Chi porta la famiglia in convento? 

di Diego Andreatta
direttore del settimanale diocesano di Trento, Vita Trentina

 Le visitiamo a partire dai soggetti ritratti nei loro murales, che esprimono l’esemplarità di un’iniziativa che ha dato un tetto e una speranza complessivamente a trecento persone.
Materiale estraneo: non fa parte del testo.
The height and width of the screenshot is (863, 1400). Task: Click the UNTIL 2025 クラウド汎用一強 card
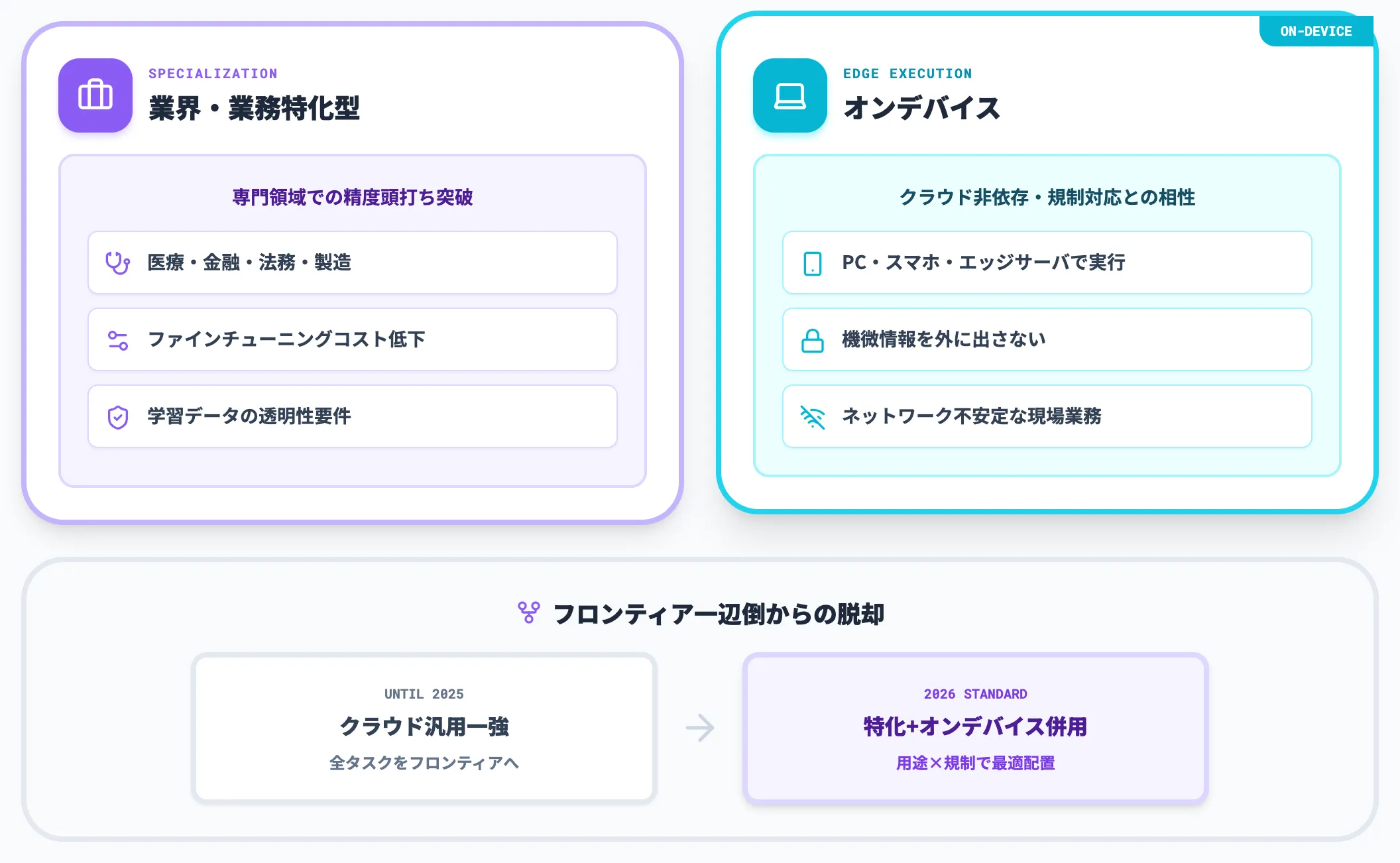[x=424, y=728]
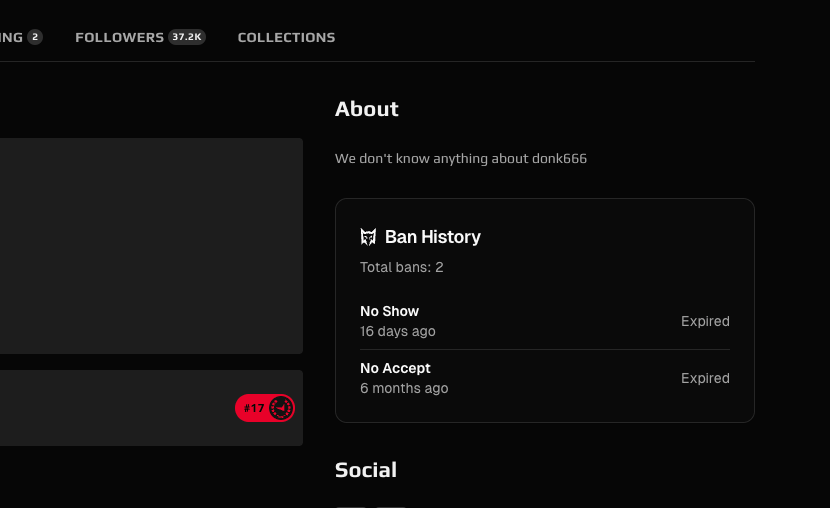Viewport: 830px width, 508px height.
Task: Click the Ban History shield icon
Action: (x=368, y=237)
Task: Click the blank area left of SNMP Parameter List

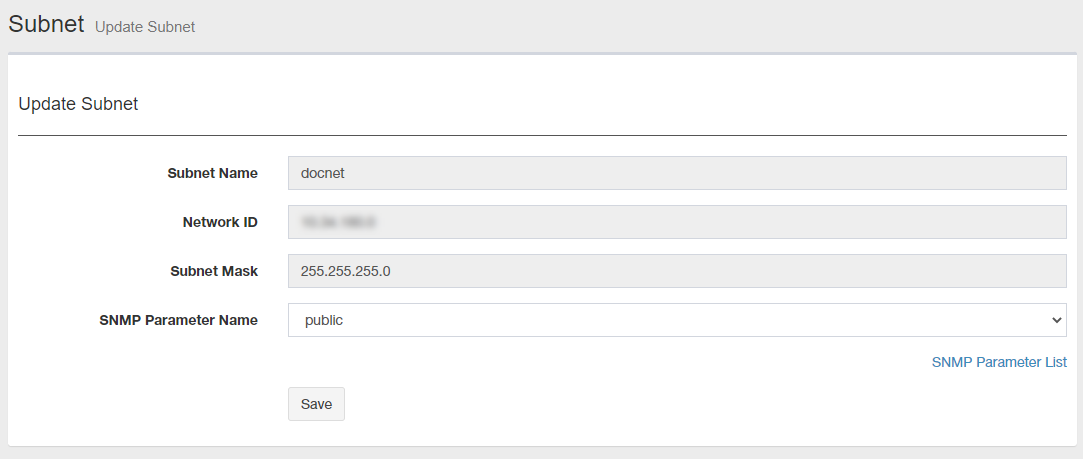Action: click(600, 362)
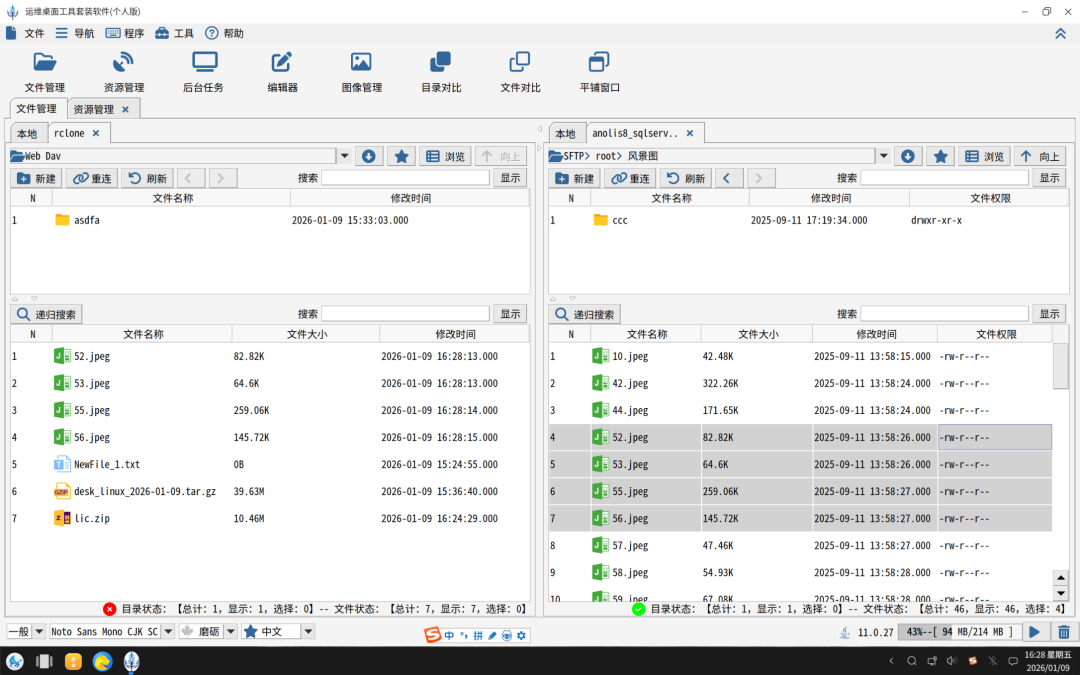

È stata denominata “Chiesa che accoglie”, perché è accompagnata dalla Caritas e dall’Arcidiocesi, evita la frammentazione degli interventi e diventa pedagogica per le realtà parrocchiali coinvolte.

 Primo murale

Sulla panoramica collina ad est di Trento, incontriamo il primo murale in via delle Missioni Africane, sulla facciata di un ampio caseggiato che accoglieva negli anni Quaranta tanti aspiranti missionari pronti a partire per l’Africa sulle orme del Comboni. Ora sono giovani africani e, soprattutto, asiatici, ad arrivare qui dopo un percorso sofferto, in equilibrio tra un futuro da osare e un Paese da lasciare.
Come l’uomo che cammina in punta di piedi su un filo teso fra due mondi. «Quel ragazzo, in verità, rappresenta tutta l’umanità – ci spiega indicando il murale padre Tullio Donati, che dopo una vita in Africa condivide quest’accoglienza con altri due padri Comboniani – procede per piccoli passi, in salita, eppure continua ad andare avanti trovando pur nella fatica la direzione verso un sole splendente, simbolo di un domani migliore». Sono una dozzina i giovani stranieri accolti quest’anno nell’edificio accanto alla vicina residenza “Combo-universitaria”, con sei studenti in gran parte italiani (ma c’è anche un sudsudanese).
Padre Tullio (che è anche referente diocesano per la pastorale delle migrazioni), padre Mario Benedetti e padre Fausto Beretta condividono con i ragazzi il vicino parco, i locali comuni e qualche incontro su tematiche culturali e sociali. I richiedenti asilo provengono ora in gran parte dal Pakistan, con una sola presenza latinoamericana: «La fraternità è alla base dell’accoglienza per far risaltare il valore dell’umano – hanno detto i giovani della “Combo” in un recente incontro diocesano del mese missionario – puntando soprattutto sulle relazioni».

 Secondo e terzo murale

In tre minuti saliamo sulla collina delle Laste, nella storica e accogliente Villa Sant’Ignazio, votata all’accoglienza da tanti anni grazie ai Gesuiti con la sede locale del “Centro Astalli”, il Servizio nazionale per i rifugiati, che con gli esperti operatori laici tiene anche il coordinamento dell’intero progetto: «Non pensavamo di trovare una risposta così positiva sette anni fa», ricorda il responsabile Stefano Canestrini, «quando ci siamo rivolti agli istituti religiosi pensando al fatto che i loro conventi erano stati nel tempo luoghi di scambio e di incontro». Si è realizzata una positiva contaminazione fra gli immigrati e varie esperienze delle comunità locali. Al centro, il nucleo familiare con le sue relazioni d’affetto e di cura, riprodotte nel murale realizzato sulla casetta attigua a Villa Sant’Ignazio, riservata dai Gesuiti per i rifugiati e le loro famiglie.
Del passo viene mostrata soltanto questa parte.